Filter the lines below, keeping each one that holds "Create".

***** Excerpted records *****

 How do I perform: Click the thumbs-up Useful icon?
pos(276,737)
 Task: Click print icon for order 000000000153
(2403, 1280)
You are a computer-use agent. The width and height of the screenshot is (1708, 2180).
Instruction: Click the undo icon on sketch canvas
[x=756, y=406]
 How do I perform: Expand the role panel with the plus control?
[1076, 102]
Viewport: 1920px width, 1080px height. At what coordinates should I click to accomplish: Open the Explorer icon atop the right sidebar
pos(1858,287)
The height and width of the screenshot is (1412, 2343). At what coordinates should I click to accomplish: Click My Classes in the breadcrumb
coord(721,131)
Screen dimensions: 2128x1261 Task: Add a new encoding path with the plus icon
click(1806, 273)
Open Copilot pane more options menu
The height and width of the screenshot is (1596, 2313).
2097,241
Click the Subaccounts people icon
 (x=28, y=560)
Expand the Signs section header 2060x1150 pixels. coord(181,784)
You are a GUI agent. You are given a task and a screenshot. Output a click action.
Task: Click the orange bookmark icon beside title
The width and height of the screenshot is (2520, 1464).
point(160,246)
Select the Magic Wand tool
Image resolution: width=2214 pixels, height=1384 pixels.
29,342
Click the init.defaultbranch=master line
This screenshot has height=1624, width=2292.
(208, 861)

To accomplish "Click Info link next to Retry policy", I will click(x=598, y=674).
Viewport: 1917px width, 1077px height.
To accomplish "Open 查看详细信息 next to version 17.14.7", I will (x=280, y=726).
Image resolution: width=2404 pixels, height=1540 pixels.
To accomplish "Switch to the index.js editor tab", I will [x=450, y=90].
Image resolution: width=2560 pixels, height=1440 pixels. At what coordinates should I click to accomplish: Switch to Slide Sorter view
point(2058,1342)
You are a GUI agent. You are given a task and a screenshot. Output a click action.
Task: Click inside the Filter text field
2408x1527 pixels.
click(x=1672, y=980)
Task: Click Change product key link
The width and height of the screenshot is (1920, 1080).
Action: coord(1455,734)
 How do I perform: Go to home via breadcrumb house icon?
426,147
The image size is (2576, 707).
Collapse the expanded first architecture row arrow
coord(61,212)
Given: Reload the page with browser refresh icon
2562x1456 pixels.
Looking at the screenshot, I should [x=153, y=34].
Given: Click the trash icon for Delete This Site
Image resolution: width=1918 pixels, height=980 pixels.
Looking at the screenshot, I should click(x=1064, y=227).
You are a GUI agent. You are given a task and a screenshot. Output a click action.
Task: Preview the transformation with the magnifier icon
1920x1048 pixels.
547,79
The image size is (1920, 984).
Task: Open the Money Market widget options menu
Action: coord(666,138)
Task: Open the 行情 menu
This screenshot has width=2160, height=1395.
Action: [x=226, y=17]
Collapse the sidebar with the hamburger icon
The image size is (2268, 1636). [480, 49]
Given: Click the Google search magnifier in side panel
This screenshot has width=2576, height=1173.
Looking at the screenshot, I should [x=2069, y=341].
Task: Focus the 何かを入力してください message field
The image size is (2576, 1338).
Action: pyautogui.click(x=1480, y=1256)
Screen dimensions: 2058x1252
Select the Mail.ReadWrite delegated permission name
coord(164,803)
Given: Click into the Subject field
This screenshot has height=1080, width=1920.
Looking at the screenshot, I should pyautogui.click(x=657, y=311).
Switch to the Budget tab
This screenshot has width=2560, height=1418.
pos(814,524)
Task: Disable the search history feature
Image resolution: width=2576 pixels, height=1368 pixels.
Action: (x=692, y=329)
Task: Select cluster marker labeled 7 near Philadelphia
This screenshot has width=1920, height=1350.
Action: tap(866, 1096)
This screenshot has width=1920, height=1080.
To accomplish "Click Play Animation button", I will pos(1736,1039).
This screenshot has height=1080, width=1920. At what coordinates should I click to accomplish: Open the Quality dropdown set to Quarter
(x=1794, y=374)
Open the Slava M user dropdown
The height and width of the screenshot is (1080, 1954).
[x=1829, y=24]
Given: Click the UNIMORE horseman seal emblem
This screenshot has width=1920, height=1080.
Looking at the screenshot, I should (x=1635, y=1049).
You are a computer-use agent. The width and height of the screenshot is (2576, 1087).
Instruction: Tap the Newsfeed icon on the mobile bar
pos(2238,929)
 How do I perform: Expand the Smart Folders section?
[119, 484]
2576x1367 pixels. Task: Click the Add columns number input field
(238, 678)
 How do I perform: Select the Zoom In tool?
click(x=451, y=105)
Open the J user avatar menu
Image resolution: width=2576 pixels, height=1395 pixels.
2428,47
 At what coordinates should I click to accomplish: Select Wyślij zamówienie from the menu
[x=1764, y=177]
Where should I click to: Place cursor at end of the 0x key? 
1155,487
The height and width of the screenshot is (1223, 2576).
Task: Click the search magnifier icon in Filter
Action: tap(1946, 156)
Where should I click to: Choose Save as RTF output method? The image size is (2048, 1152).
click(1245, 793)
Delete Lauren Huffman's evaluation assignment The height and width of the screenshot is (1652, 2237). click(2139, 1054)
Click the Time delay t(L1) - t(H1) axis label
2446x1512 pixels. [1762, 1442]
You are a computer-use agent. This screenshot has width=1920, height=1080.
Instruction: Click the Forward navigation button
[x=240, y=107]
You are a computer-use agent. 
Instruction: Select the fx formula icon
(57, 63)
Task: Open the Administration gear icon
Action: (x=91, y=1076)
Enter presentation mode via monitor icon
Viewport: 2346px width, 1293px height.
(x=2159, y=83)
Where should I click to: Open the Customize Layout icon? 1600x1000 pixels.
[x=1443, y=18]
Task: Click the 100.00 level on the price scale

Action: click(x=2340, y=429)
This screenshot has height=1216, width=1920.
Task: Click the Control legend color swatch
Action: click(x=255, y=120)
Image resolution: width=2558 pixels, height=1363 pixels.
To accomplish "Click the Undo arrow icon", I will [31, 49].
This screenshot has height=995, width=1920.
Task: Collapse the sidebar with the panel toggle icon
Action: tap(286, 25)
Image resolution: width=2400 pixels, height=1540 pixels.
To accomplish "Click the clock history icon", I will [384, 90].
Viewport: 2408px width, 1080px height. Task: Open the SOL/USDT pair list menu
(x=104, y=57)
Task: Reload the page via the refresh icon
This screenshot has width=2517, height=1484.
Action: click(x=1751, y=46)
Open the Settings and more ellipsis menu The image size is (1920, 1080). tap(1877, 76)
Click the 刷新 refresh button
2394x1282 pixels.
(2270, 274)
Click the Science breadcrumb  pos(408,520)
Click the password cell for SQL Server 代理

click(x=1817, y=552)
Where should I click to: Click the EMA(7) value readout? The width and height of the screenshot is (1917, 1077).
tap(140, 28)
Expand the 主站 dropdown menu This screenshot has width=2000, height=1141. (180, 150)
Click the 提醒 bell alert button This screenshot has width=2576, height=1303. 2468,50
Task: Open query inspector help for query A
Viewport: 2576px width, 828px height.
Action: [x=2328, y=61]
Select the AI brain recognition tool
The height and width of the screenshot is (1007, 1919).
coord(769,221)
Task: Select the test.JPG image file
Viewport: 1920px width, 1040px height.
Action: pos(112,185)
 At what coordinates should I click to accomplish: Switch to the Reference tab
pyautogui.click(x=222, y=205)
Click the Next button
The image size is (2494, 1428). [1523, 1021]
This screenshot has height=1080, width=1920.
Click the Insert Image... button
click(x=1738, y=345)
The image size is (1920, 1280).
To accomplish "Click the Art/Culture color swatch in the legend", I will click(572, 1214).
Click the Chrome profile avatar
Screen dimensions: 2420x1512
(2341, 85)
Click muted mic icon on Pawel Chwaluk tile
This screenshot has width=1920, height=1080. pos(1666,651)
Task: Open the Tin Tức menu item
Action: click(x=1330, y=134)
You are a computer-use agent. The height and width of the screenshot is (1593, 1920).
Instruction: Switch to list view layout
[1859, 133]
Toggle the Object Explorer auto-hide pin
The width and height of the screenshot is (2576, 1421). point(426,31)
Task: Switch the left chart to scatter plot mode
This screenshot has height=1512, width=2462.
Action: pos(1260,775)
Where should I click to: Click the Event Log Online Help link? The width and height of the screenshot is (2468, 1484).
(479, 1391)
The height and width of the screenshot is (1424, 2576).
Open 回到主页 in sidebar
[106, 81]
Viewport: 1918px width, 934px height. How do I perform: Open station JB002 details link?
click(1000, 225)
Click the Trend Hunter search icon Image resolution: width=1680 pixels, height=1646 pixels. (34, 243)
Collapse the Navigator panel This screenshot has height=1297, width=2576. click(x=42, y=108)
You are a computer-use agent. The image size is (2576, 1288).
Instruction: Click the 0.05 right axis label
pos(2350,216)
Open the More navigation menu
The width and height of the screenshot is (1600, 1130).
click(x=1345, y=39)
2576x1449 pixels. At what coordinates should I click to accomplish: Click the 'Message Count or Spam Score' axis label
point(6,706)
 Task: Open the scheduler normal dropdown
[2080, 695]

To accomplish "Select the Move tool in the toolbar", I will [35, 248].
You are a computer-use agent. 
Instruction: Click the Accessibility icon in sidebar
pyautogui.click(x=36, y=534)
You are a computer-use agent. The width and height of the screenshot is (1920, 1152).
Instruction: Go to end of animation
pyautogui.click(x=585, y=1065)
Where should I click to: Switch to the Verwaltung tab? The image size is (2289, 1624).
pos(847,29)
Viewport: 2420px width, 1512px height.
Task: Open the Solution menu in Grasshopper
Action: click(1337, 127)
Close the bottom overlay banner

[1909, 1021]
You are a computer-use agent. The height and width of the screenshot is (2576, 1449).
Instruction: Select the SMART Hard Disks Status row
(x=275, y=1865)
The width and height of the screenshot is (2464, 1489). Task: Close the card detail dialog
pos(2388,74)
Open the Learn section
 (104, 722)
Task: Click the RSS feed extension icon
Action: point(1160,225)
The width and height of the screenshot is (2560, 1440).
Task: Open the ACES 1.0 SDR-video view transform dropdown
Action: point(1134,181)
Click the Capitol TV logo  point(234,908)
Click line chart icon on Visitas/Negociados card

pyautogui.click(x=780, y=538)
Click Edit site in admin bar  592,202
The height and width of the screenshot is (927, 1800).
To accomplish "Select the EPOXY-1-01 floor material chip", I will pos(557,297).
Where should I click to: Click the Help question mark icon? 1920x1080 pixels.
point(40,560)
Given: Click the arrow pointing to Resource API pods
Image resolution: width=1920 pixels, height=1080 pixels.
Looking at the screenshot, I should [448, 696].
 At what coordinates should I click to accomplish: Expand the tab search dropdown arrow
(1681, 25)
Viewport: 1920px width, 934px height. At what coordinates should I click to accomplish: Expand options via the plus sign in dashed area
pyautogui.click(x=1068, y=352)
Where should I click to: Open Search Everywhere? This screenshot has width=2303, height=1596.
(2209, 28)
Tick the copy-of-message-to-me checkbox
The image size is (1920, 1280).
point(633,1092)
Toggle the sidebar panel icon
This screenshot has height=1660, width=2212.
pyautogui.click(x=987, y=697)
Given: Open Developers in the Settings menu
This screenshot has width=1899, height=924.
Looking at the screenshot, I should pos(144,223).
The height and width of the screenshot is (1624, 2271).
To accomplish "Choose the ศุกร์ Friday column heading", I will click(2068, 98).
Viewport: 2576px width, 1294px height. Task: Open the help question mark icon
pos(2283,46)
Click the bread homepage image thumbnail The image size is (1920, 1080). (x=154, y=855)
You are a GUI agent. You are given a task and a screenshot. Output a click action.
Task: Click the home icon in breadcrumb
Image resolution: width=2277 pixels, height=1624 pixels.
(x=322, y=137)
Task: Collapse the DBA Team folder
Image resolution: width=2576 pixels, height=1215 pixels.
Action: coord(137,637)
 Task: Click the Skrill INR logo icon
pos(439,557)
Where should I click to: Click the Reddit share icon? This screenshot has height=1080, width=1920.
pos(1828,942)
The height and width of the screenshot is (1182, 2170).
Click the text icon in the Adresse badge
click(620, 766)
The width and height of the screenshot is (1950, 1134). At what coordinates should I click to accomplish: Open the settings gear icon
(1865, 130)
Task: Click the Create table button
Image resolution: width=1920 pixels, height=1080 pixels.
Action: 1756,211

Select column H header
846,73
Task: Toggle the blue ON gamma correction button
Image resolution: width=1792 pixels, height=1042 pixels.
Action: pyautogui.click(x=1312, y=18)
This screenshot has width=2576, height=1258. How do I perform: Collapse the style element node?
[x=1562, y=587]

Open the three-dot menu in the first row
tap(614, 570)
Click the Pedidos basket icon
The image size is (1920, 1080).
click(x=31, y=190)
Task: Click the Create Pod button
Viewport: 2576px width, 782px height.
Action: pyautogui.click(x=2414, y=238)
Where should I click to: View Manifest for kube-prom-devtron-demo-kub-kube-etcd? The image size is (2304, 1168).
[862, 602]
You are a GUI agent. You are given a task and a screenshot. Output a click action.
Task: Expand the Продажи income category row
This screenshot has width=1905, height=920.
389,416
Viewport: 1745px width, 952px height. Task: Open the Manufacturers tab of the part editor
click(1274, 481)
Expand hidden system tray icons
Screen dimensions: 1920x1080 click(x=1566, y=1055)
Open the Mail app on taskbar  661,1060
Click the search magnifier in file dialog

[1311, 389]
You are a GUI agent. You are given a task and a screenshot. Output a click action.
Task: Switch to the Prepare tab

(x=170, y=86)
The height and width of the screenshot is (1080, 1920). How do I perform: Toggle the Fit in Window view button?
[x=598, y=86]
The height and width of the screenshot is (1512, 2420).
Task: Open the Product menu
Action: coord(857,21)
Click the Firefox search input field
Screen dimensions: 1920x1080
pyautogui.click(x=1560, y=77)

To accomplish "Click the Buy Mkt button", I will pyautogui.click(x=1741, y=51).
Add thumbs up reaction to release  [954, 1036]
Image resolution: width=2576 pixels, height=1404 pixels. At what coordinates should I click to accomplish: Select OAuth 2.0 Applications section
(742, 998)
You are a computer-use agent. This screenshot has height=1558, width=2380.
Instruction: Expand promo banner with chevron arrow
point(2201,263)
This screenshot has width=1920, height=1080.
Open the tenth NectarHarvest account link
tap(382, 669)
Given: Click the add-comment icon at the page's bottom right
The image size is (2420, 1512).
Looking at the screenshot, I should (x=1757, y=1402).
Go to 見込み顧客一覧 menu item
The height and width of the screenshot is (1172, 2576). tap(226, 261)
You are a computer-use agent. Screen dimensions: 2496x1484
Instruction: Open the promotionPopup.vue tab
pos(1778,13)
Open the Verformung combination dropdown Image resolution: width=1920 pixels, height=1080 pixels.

*****

_Result below:_
Task: Click the Create table button
Task: Click the Create Pod button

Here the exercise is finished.